**Aufgabe:**
Wiederhole die Einträge wortgetreu, beginnend mit ihrem Anfang und endend mit der Zeile, die „coordinates (251, 345).“ enthält, diese eingeschlossen.

>>

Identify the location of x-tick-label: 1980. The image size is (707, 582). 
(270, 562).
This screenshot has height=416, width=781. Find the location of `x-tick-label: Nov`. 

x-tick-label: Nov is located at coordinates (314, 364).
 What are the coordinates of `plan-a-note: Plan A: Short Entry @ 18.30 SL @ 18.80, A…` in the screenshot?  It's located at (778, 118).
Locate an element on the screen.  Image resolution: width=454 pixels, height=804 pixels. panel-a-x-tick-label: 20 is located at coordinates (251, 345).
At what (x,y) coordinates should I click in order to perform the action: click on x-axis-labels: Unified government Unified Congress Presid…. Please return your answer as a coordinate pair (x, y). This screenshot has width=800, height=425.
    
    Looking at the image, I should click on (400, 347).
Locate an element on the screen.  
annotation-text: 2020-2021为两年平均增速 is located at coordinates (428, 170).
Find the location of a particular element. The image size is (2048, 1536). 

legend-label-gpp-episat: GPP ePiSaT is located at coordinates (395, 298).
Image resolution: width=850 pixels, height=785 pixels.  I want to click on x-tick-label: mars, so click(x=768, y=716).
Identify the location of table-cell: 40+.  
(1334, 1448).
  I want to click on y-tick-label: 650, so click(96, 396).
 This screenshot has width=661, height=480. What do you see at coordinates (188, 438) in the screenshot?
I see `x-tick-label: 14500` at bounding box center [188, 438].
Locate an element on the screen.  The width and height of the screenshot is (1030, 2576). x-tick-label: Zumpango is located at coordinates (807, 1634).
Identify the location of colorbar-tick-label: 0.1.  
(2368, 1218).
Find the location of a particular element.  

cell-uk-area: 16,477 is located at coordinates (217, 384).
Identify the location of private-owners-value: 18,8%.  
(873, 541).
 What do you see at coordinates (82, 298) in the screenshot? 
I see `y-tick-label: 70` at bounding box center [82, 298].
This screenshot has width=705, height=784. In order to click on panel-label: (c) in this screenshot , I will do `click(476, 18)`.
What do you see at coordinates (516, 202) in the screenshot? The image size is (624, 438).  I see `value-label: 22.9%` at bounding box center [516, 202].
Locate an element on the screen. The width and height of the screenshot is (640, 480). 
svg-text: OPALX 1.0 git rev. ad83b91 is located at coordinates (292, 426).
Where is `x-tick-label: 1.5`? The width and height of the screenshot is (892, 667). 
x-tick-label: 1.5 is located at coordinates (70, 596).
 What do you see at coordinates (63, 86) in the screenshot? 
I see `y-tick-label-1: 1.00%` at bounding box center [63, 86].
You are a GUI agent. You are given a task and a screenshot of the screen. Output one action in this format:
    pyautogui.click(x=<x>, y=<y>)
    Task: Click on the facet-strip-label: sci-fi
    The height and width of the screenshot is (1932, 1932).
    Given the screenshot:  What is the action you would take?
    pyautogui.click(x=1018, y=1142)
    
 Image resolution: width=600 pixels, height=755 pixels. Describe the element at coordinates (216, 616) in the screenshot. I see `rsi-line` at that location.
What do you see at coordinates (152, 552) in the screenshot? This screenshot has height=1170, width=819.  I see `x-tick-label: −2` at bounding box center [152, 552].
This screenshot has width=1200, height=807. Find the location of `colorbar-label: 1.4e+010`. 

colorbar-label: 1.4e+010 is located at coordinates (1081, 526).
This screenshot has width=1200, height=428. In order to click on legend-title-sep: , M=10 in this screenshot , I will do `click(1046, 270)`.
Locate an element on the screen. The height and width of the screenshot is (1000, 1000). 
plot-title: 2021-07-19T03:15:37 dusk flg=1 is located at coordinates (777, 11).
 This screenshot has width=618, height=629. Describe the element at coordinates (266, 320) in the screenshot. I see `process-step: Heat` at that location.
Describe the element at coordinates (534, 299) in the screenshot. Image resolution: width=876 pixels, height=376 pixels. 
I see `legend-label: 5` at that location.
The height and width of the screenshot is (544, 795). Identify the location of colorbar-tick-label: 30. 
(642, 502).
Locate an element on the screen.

<<

**Antwort:**
Identify the location of x-tick-label: 1980. The image size is (707, 582). 
(270, 562).
This screenshot has height=416, width=781. Find the location of `x-tick-label: Nov`. 

x-tick-label: Nov is located at coordinates (314, 364).
 What are the coordinates of `plan-a-note: Plan A: Short Entry @ 18.30 SL @ 18.80, A…` in the screenshot?  It's located at (778, 118).
Locate an element on the screen.  Image resolution: width=454 pixels, height=804 pixels. panel-a-x-tick-label: 20 is located at coordinates (251, 345).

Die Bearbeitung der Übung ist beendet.